## Short problem
Count the lines in the listing below that contain the string "resolution", treating uppercase and lowercase letters as different. Give only the number.

## Material for this exercise
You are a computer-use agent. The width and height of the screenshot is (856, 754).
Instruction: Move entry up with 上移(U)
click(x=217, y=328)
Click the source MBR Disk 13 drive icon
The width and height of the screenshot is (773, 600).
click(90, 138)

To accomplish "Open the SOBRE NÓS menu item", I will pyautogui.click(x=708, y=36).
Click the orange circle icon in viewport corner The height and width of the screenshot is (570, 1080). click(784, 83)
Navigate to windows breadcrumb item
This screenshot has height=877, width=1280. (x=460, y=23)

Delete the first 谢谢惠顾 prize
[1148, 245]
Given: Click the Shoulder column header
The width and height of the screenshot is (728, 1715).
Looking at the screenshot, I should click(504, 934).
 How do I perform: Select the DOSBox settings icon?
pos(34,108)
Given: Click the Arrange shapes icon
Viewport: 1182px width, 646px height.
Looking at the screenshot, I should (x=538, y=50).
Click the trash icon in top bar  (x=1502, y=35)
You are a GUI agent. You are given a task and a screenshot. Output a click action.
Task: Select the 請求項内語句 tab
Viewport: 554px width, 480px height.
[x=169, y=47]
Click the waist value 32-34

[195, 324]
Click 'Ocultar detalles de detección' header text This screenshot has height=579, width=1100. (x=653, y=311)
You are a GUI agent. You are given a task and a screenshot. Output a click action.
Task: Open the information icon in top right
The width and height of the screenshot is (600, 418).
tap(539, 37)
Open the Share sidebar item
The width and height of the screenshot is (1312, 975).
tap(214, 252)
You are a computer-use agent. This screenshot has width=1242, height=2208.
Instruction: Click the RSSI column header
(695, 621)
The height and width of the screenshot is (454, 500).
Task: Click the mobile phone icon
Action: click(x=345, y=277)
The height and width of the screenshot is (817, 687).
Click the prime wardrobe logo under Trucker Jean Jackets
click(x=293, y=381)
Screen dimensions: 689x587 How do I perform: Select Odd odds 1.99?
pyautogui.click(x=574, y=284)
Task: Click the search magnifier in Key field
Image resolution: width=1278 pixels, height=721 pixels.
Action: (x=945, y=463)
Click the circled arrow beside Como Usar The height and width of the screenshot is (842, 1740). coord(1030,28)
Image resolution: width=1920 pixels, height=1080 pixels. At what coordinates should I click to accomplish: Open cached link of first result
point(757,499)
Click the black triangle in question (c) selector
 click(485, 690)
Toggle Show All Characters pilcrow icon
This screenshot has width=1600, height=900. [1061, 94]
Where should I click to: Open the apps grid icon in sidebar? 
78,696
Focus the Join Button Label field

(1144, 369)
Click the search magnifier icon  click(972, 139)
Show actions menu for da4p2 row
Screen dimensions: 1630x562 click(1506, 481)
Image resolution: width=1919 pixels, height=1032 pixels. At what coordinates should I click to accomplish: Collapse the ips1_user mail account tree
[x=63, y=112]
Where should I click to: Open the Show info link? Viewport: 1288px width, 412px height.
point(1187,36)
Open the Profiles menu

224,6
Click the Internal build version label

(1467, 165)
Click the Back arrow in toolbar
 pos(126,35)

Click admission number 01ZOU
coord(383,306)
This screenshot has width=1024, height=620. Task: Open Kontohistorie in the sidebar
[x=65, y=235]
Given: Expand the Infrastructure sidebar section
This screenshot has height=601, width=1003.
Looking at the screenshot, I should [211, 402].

## Result
3